Für Bau-, Garten- und Tierbedarfsmärkte sollen laut „Bild“ strenge Auflagen erlassen werden, vor allem um Warteschlangen zu vermeiden. Restaurants und Gaststätten sollen frühestens ab 6 Uhr öffnen, spätestens um 18 Uhr schließen. Weitere Empfehlungen: Dienstleister und Handwerker könne ihren Job weiter ausüben. Ganz deutlich wird dem Bericht zufolge festgelegt, dass alle Einrichtungen des Gesundheitswesen unter Beachtung der gestiegenen hygienischen Anforderungen geöffnet bleiben.
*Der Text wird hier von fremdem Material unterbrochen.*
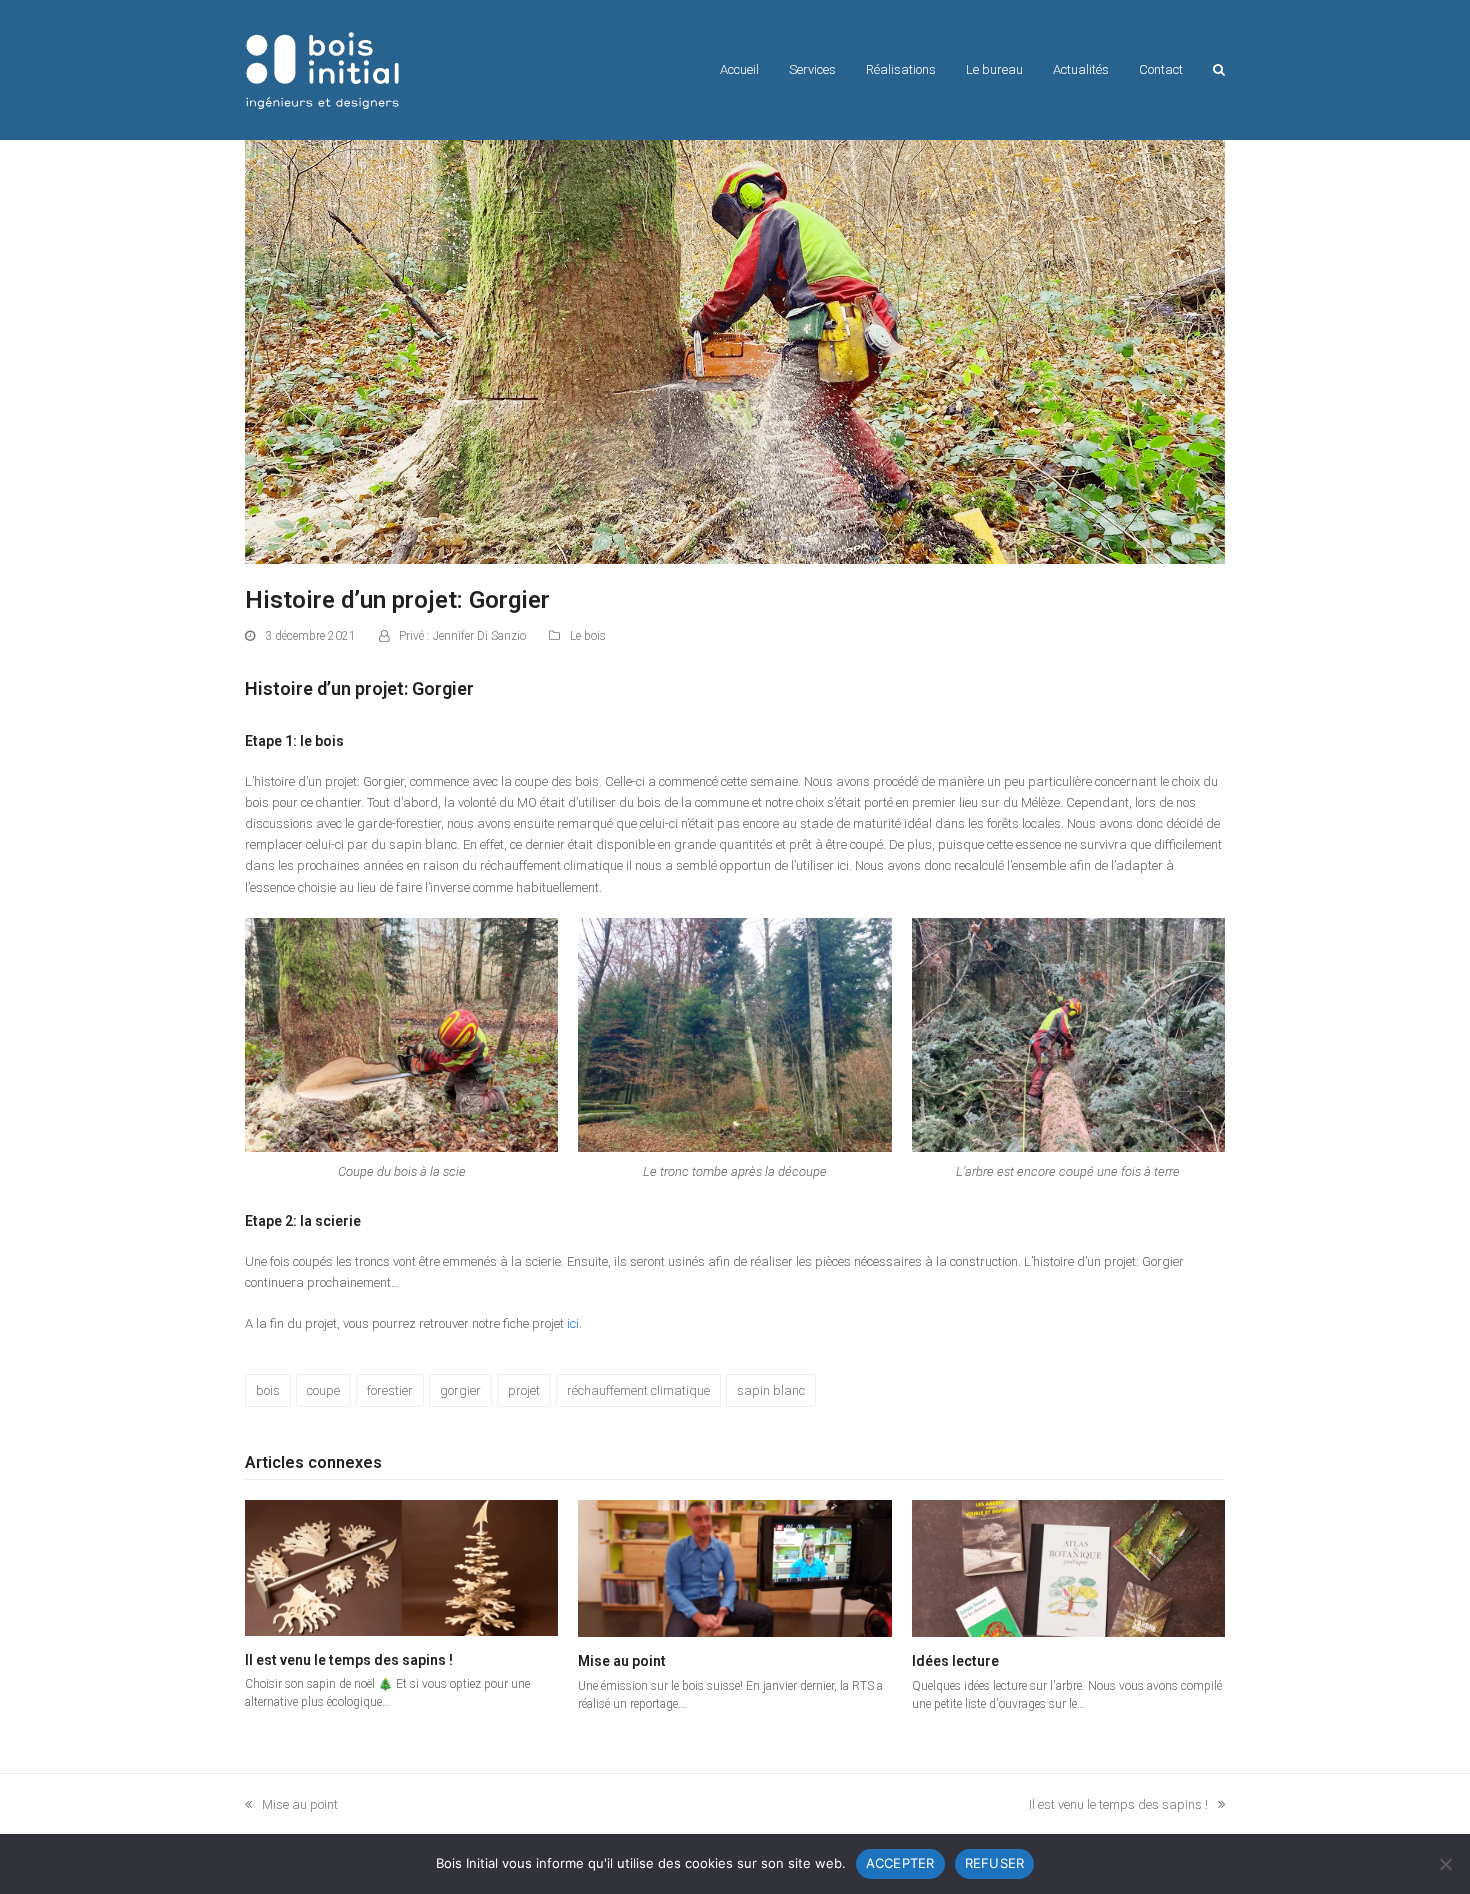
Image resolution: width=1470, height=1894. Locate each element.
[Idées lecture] (1068, 1567)
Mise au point (622, 1661)
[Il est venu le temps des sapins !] (401, 1567)
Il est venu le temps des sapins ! (349, 1660)
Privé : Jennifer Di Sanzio (462, 636)
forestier (390, 1390)
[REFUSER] (1445, 1864)
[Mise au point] (734, 1567)
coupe (323, 1390)
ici (573, 1323)
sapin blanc (771, 1390)
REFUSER (995, 1863)
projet (524, 1390)
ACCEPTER (900, 1863)
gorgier (460, 1390)
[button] (1219, 70)
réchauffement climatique (638, 1390)
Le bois (588, 636)
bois (268, 1390)
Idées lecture (955, 1661)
Geschlossen werden sollen: Bars, Clubs, Diskotheken; Theater, Opern, Konzerthäuser, Museen; Messen, Ausstellungen, Freizeit- und Tierparks und Anbieter von Freizeitaktivitäten, Spezialmärkte, Spielhallen, Spielbanken, Wettannahmestellen, Prostitutionsstätten, Bordelle; Einrichtungen in denen Sportbetrieb stattfindet – Sportanlagen, Schwimm- und Spaßbädern; Fitnessstudios sowie alle weiteren, nicht an anderer Stelle des Papiers genannten Verkaufsstellen des Einzelhandels, insbesondere Outlet-Center. In dem Papier außerdem enthalten sind Empfehlungen für Zusammenkünfte, die ab jetzt zu verbieten sind. Dabei handelt es sich demnach um Zusammenkünfte in Vereinen und sonstigen Sport- und Freizeiteinrichtungen sowie die Wahrnehmung von Angeboten in Volkshochschulen, Musikschulen und sonstigen öffentlichen und privaten Bildungseinrichtungen im außerschulischen Bereich sowie Reisebusreisen. Auch Zusammenkünfte in Kirchen, Moscheen, Synagogen und die Zusammenkünfte anderer Glaubensgemeinschaften sind betroffen.

Außerdem sollen für einige Bereiche des sozialen Lebens neue Regeln definiert werden. So soll es zum Beispiel Besuchsregelungen für Krankenhäuser, Pflegeheime und ähnliche Einrichtungen geben. Möglich sei zum Beispiel eine Besuchszeit von einmal am Tag für eine Stunde. Zudem gelte für diese Bereiche und Universitäten, Schulen und Kindergärten ein generelles Betretungsverbot für alle die, die sich in den letzten 14 Tagen in Risikogebieten im Ausland oder besonders betroffenen Regionen im Inland aufgehalten haben, schreibt die Zeitung weiter.